- [WORK ITEM] Beginning with the line that contains "Instruction: Open actions", repeat each line exactly through the end of the listing below. Pictures stay out.

- [SUPPLIED ENTRIES]
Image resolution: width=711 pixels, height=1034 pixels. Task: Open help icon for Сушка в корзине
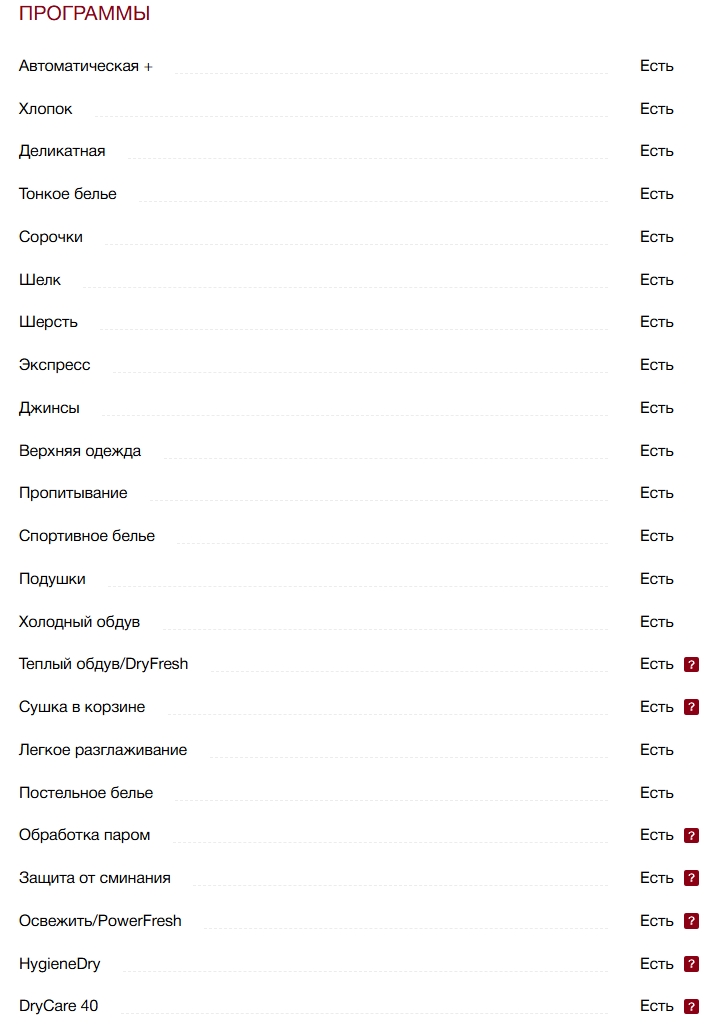click(x=691, y=707)
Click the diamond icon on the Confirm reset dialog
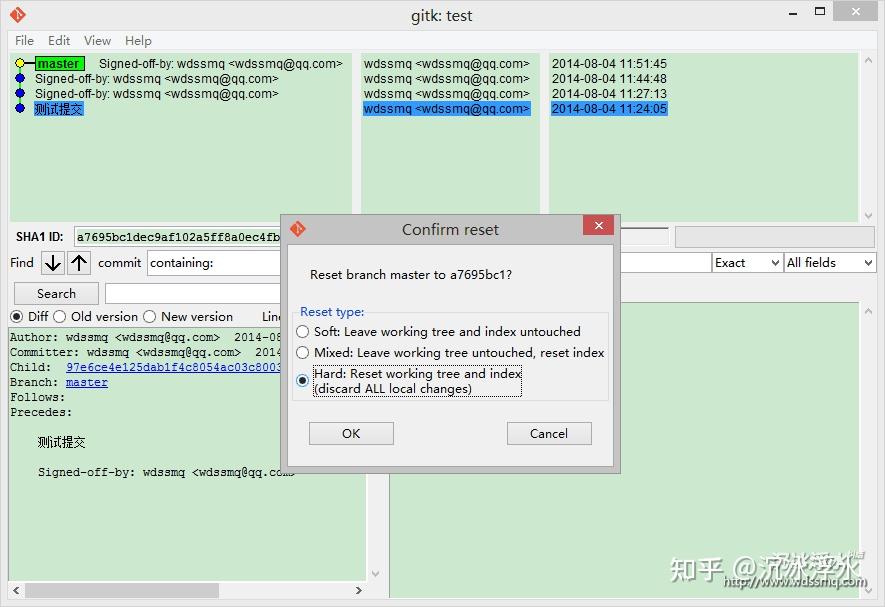 click(297, 228)
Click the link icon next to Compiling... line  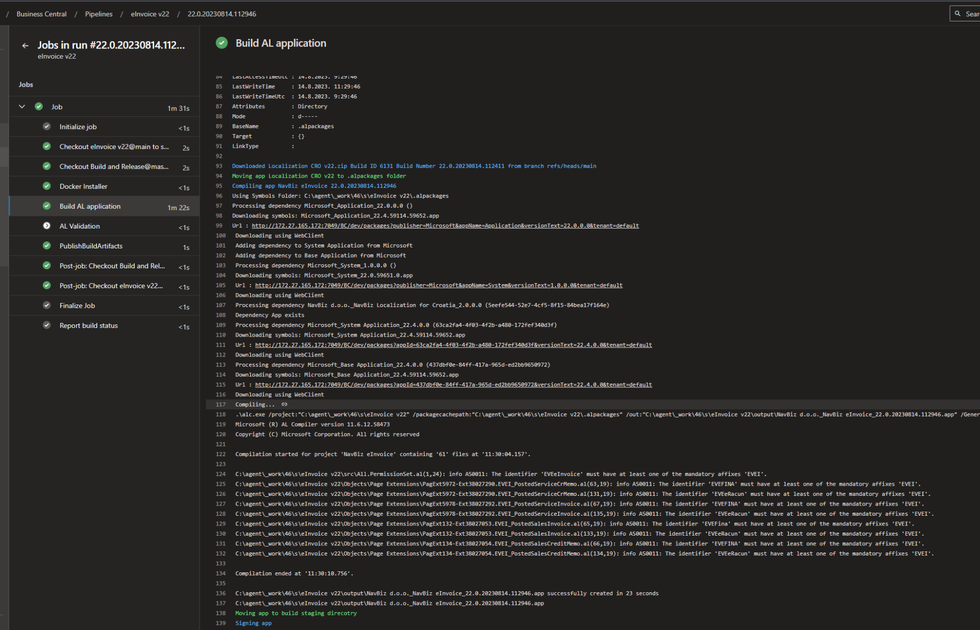click(284, 404)
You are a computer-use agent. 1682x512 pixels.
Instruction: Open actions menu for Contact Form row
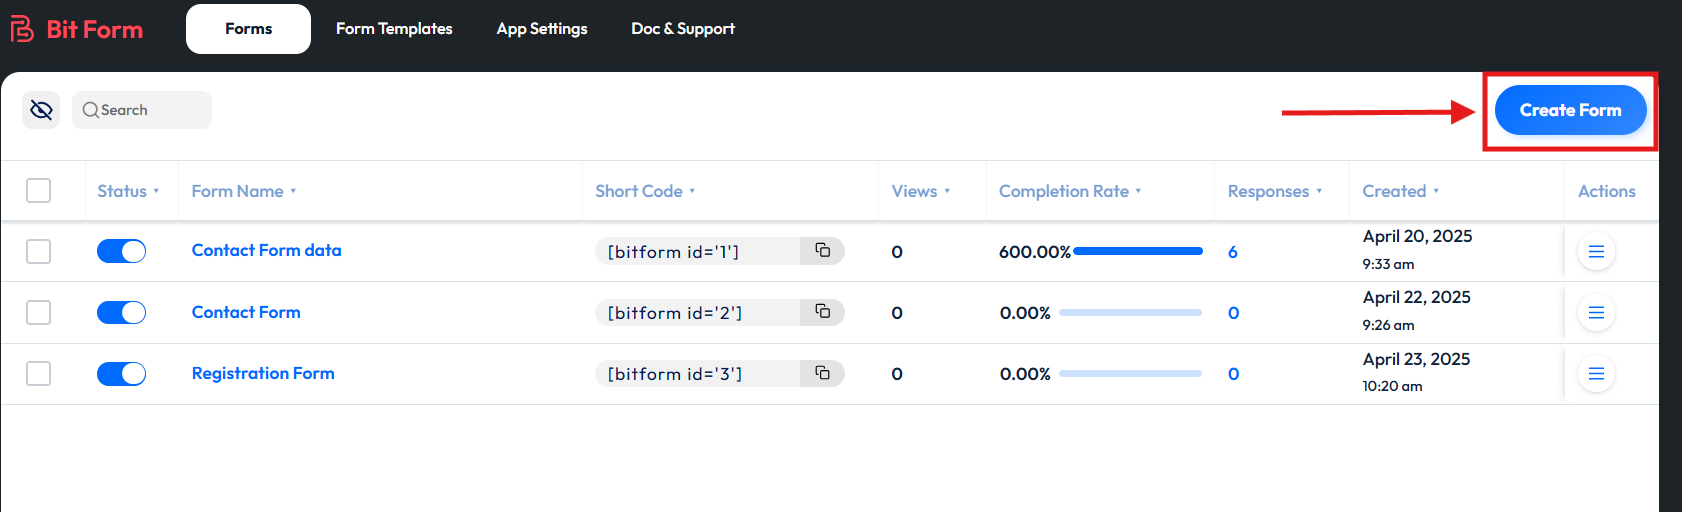click(x=1596, y=313)
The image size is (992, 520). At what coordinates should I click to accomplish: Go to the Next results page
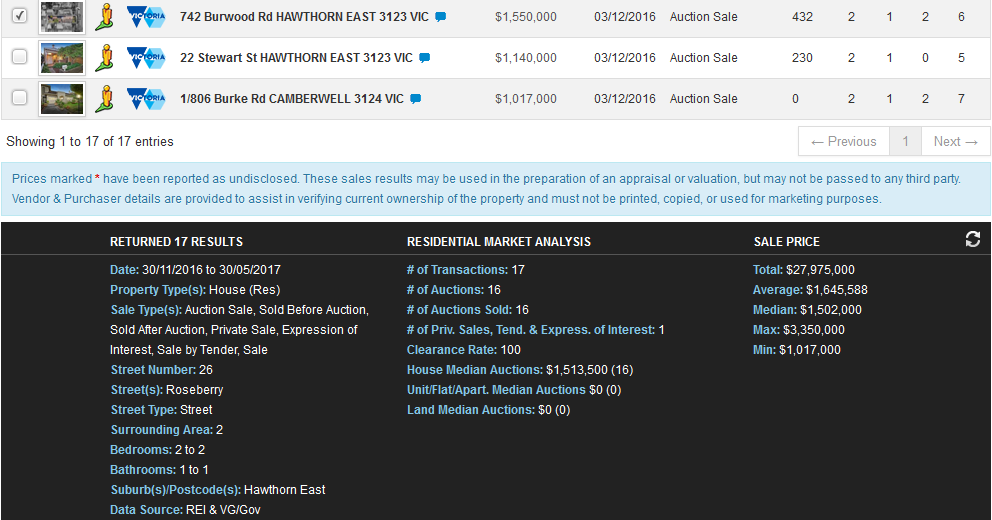coord(955,142)
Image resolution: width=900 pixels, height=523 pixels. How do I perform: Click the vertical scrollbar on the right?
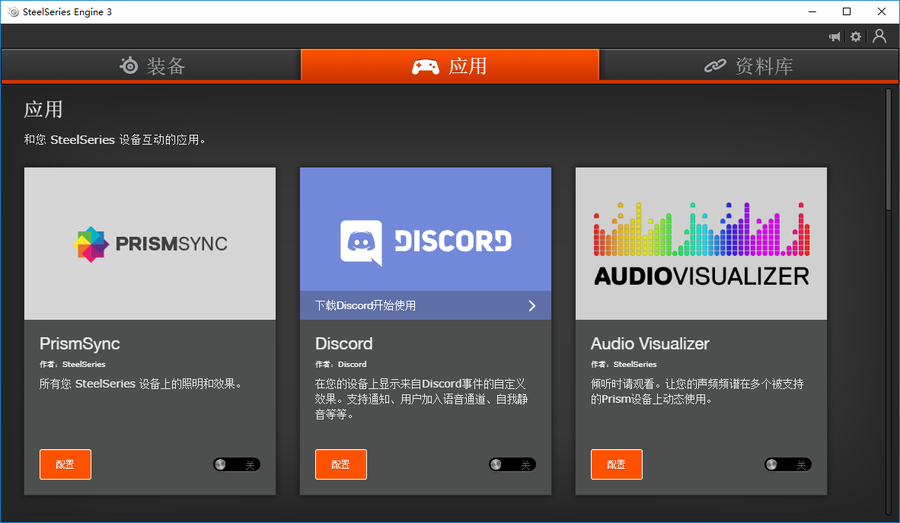click(x=887, y=150)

- [RESPONSE BOX]
Instruction: Open actions menu for Contact Form row
click(x=1596, y=313)
The image size is (992, 520). At what coordinates should I click to accomplish: Go to the Next results page
coord(955,142)
Image resolution: width=900 pixels, height=523 pixels. How do I perform: Click the vertical scrollbar on the right?
click(x=887, y=150)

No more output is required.